━━ Records for the task ━━
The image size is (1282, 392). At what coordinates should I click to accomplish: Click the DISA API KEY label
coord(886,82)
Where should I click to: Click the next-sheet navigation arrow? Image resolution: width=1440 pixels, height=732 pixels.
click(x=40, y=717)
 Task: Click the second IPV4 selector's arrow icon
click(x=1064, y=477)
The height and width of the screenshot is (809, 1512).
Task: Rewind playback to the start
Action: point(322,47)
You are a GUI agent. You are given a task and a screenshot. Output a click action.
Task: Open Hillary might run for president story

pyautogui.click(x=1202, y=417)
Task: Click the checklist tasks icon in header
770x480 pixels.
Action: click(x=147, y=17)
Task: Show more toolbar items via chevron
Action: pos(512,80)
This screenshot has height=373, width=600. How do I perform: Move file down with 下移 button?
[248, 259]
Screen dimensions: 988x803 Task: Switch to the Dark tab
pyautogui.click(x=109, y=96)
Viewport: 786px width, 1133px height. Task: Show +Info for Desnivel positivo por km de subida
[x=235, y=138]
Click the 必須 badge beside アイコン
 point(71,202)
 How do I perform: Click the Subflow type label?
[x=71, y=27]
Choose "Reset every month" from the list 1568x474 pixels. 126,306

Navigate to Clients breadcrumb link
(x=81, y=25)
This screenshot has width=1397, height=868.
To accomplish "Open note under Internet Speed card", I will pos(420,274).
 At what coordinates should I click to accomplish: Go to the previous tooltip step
━━━
What you have to do ▸ Every entry is to be restated word for word, with nothing dropped.

Worked solution ▸
The image size is (1282, 392). At what coordinates should I click to accomplish: Click the DISA API KEY label
coord(886,82)
Where should I click to: Click the next-sheet navigation arrow? Image resolution: width=1440 pixels, height=732 pixels.
click(x=40, y=717)
 Task: Click the second IPV4 selector's arrow icon
click(x=1064, y=477)
The height and width of the screenshot is (809, 1512).
Task: Rewind playback to the start
Action: point(322,47)
You are a GUI agent. You are given a task and a screenshot. Output a click action.
Task: Open Hillary might run for president story

pyautogui.click(x=1202, y=417)
Task: Click the checklist tasks icon in header
770x480 pixels.
Action: click(x=147, y=17)
Task: Show more toolbar items via chevron
Action: pos(512,80)
This screenshot has height=373, width=600. How do I perform: Move file down with 下移 button?
[248, 259]
Screen dimensions: 988x803 Task: Switch to the Dark tab
pyautogui.click(x=109, y=96)
Viewport: 786px width, 1133px height. Task: Show +Info for Desnivel positivo por km de subida
[x=235, y=138]
Click the 必須 badge beside アイコン
 point(71,202)
 How do I perform: Click the Subflow type label?
[x=71, y=27]
Choose "Reset every month" from the list 1568x474 pixels. 126,306

Navigate to Clients breadcrumb link
(x=81, y=25)
This screenshot has width=1397, height=868.
To accomplish "Open note under Internet Speed card", I will pos(420,274).
 At what coordinates should I click to accomplish: Go to the previous tooltip step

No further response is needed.